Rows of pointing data
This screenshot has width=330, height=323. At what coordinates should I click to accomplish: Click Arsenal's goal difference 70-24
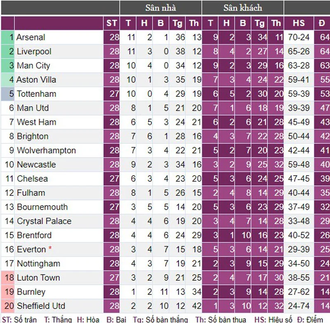click(x=299, y=37)
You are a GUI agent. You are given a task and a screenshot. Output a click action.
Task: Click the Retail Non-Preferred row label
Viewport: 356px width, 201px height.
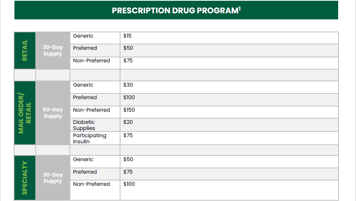click(92, 61)
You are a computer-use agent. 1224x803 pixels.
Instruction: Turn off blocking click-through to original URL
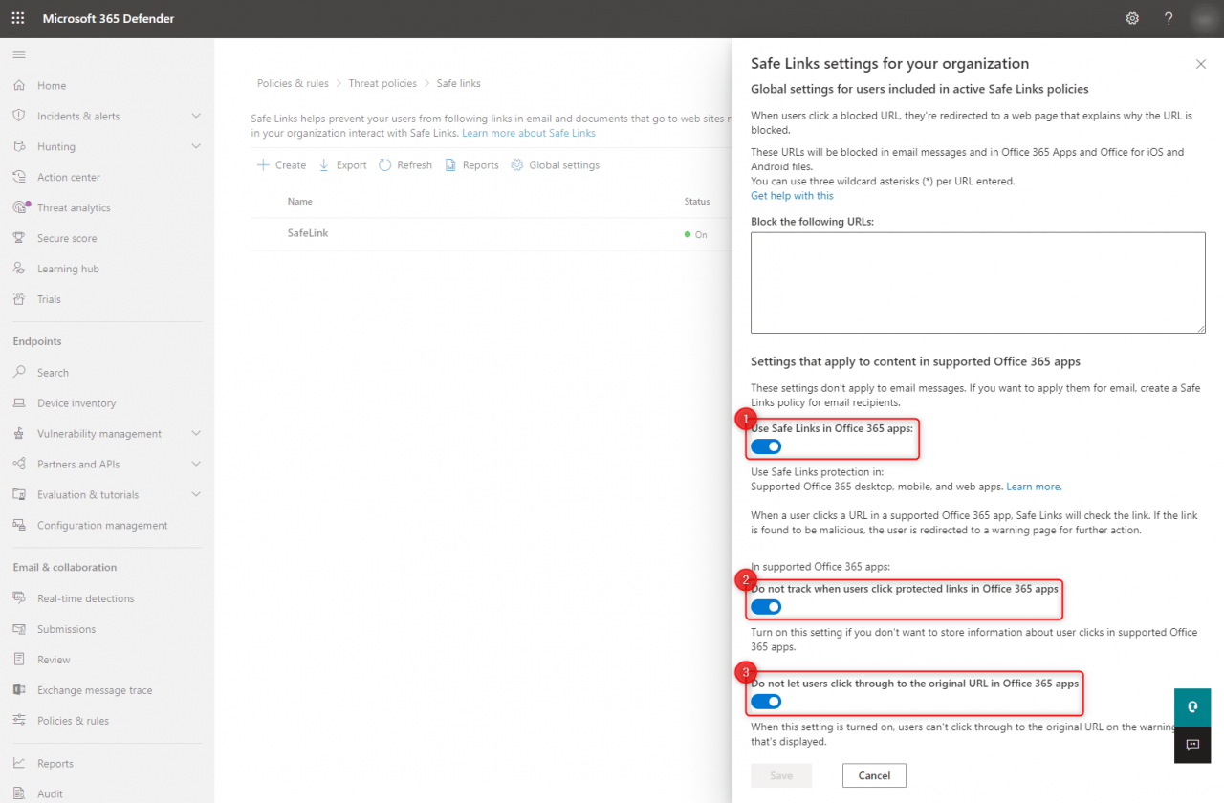[x=765, y=701]
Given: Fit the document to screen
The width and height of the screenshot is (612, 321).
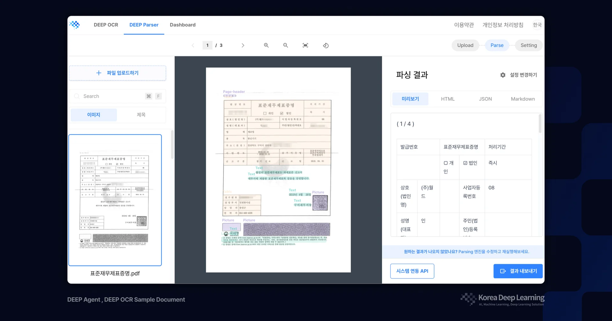Looking at the screenshot, I should point(305,45).
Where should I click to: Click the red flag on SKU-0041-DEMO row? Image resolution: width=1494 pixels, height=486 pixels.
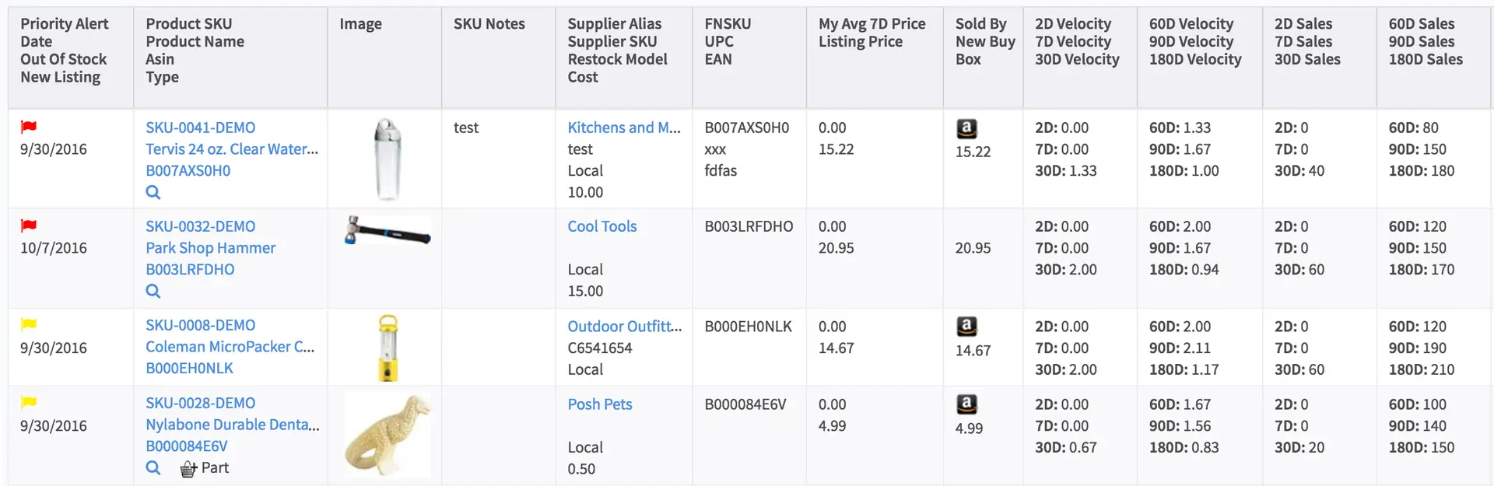coord(29,127)
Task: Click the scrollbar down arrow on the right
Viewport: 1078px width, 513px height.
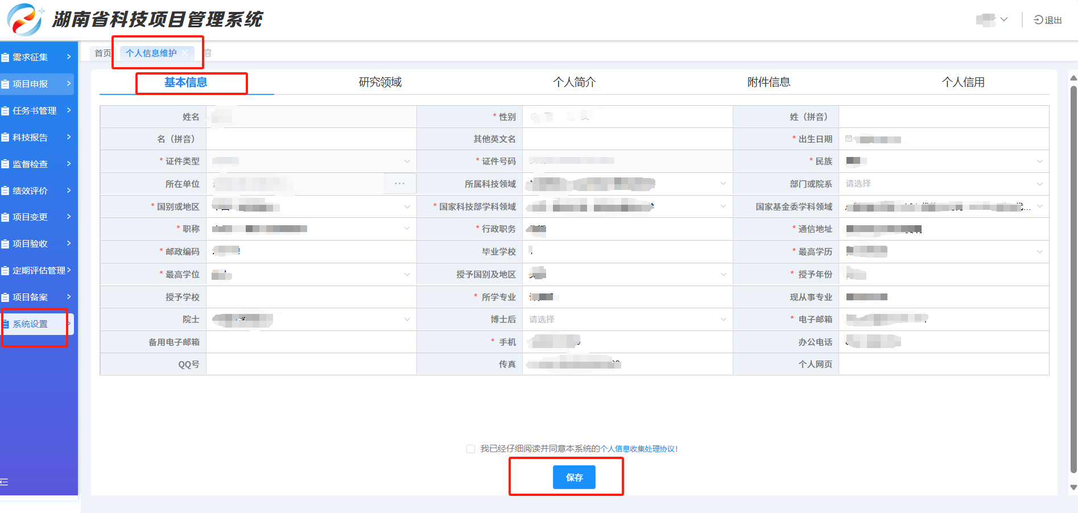Action: (x=1073, y=487)
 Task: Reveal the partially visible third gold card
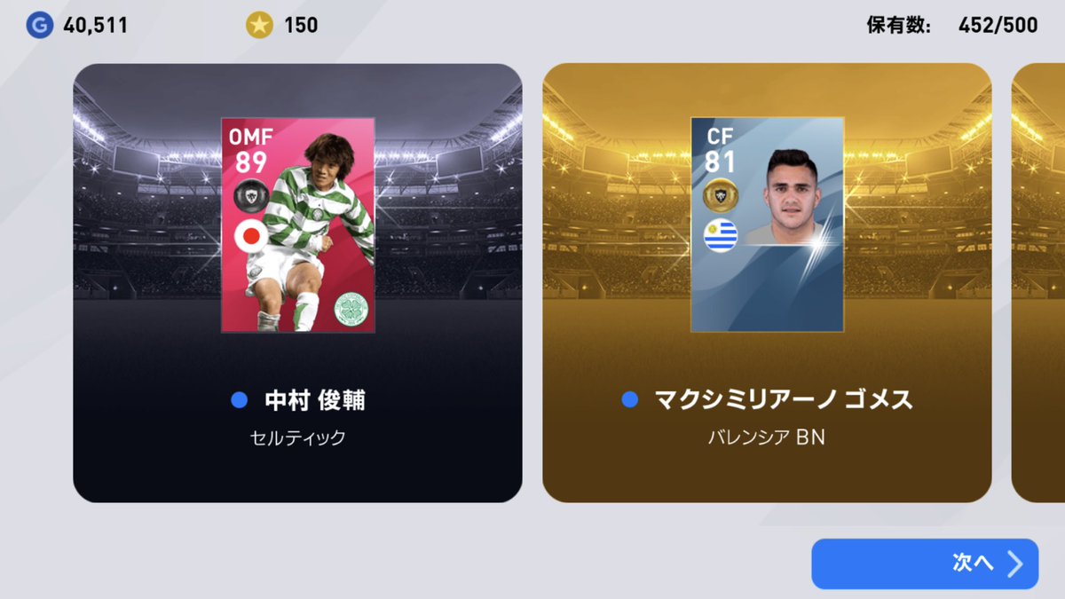(x=1038, y=282)
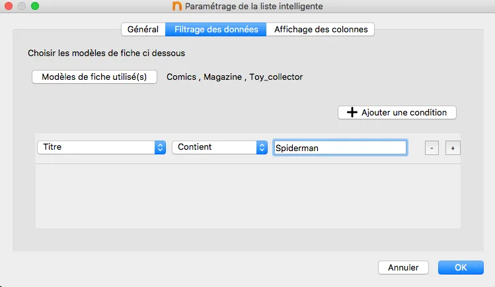Image resolution: width=495 pixels, height=287 pixels.
Task: Switch to the Général tab
Action: [143, 29]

(Challenge)
Please quote every row above word for word, leaving out the pictures.

(In response)
This screenshot has width=330, height=323. At what coordinates should I click to accomplish: Click Arsenal's goal difference 70-24
click(x=299, y=37)
You are a GUI agent. You are given a task and a screenshot. Output a click action.
Task: Click the Retail Non-Preferred row label
Viewport: 356px width, 201px height.
click(92, 61)
You are a computer-use agent. 1224x803 pixels.
Instruction: Turn off blocking click-through to original URL
[x=765, y=701]
Given: Fit the document to screen
The width and height of the screenshot is (612, 321).
Looking at the screenshot, I should point(305,45).
Where should I click to: Click the red flag on SKU-0041-DEMO row? Image resolution: width=1494 pixels, height=486 pixels.
coord(29,127)
Task: Click the scrollbar down arrow on the right
Viewport: 1078px width, 513px height.
Action: (x=1073, y=487)
 Task: Reveal the partially visible third gold card
(x=1038, y=282)
Image resolution: width=495 pixels, height=287 pixels.
Task: Switch to the Général tab
Action: [143, 29]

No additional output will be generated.